- **Aim of the task**
Could you set down every entry below exactly as it is?

[Data excerpts]
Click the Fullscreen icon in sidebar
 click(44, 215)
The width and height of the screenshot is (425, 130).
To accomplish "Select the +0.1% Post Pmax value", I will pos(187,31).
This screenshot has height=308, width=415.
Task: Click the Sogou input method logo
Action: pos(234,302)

- **Response for this exercise**
Click the Fullscreen icon in sidebar
 click(44, 215)
The width and height of the screenshot is (425, 130).
To accomplish "Select the +0.1% Post Pmax value", I will pos(187,31).
This screenshot has height=308, width=415.
Task: Click the Sogou input method logo
Action: pos(234,302)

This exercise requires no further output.